- Given request:
Please turn the data from the line with "Given: Click the Edit App button" up to and including the line with "(x=85, y=691)" into a Markdown table with two columns, Row and Data line, leaving out any blank lines.

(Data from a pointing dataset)
########
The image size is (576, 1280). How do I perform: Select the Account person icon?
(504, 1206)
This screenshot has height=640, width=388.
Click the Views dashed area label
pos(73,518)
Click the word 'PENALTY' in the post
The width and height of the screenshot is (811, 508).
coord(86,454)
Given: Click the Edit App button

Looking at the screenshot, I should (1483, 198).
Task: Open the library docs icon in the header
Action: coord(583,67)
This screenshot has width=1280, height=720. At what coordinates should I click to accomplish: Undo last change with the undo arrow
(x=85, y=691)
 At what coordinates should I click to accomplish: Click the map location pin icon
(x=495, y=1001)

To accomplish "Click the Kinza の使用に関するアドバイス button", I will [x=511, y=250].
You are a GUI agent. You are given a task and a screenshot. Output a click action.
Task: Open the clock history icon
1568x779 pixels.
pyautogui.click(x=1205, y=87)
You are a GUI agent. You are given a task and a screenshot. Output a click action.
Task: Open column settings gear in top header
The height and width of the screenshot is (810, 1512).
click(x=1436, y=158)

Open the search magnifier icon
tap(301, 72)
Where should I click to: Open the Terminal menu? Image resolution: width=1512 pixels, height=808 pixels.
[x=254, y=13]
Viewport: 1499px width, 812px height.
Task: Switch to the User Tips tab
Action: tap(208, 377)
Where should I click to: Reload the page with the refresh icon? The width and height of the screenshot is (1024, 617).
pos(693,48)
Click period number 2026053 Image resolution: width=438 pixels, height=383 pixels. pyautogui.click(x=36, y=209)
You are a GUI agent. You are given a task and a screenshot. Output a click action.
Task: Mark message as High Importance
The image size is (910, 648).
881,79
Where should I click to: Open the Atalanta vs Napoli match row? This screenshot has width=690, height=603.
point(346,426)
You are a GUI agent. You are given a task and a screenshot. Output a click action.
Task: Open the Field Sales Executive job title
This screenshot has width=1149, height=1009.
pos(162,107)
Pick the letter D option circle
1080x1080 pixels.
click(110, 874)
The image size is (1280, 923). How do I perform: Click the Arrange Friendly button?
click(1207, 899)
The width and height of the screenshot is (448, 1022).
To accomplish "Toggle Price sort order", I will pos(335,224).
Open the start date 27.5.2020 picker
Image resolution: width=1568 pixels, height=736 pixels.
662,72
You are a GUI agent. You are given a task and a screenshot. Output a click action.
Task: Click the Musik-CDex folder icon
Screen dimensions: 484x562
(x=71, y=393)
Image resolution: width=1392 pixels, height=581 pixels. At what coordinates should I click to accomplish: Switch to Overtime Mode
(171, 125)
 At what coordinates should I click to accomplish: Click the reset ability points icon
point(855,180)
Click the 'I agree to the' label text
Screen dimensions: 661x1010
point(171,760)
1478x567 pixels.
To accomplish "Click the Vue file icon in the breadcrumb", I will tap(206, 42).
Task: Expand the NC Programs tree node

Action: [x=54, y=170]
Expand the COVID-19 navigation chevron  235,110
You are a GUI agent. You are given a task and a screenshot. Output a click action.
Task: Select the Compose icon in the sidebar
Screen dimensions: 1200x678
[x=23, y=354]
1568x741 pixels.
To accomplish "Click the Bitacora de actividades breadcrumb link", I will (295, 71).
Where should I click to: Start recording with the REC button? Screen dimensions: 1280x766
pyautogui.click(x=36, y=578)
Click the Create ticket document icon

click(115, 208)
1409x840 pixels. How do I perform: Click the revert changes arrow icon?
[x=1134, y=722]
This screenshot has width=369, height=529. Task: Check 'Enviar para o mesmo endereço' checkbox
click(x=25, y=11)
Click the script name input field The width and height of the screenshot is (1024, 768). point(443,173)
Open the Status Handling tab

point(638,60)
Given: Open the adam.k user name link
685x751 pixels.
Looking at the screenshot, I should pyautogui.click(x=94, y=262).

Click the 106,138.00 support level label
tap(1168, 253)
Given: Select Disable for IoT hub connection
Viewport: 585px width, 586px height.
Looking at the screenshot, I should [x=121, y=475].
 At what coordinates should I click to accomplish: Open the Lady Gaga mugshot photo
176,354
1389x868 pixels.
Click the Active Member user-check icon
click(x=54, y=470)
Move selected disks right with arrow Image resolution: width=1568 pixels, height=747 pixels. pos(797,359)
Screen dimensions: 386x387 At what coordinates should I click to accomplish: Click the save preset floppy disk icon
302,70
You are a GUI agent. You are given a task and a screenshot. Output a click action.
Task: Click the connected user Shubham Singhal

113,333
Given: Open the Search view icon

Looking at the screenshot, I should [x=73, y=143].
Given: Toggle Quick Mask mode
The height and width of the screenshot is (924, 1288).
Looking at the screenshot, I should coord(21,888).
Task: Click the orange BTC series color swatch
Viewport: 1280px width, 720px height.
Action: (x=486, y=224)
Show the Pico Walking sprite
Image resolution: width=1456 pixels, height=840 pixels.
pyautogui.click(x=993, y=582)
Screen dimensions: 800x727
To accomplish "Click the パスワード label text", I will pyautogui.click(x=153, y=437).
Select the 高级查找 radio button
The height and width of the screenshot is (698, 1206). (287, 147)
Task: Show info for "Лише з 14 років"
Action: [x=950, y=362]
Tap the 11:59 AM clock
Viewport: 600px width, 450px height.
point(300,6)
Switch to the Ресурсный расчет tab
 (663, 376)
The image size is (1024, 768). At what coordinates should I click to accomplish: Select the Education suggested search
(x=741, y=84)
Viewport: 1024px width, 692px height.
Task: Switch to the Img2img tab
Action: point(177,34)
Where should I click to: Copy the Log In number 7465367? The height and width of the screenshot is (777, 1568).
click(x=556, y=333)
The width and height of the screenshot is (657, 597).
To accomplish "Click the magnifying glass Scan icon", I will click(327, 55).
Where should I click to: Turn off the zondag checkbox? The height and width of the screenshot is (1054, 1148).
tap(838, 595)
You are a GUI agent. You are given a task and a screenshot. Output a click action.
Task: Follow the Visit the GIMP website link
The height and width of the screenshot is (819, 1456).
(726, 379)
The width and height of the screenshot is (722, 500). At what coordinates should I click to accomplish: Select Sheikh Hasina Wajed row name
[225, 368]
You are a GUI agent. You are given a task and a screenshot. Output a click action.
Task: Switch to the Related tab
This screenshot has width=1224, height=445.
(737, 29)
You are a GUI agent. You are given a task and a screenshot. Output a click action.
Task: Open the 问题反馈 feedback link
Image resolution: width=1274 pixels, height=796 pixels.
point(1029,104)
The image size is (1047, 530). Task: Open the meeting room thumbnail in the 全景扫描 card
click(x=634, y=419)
########
- Answer to the task:
| Row | Data line |
|---|---|
| 1 | Given: Click the Edit App button |
| 2 | Looking at the screenshot, I should (1483, 198). |
| 3 | Task: Open the library docs icon in the header |
| 4 | Action: coord(583,67) |
| 5 | This screenshot has width=1280, height=720. At what coordinates should I click to accomplish: Undo last change with the undo arrow |
| 6 | (x=85, y=691) |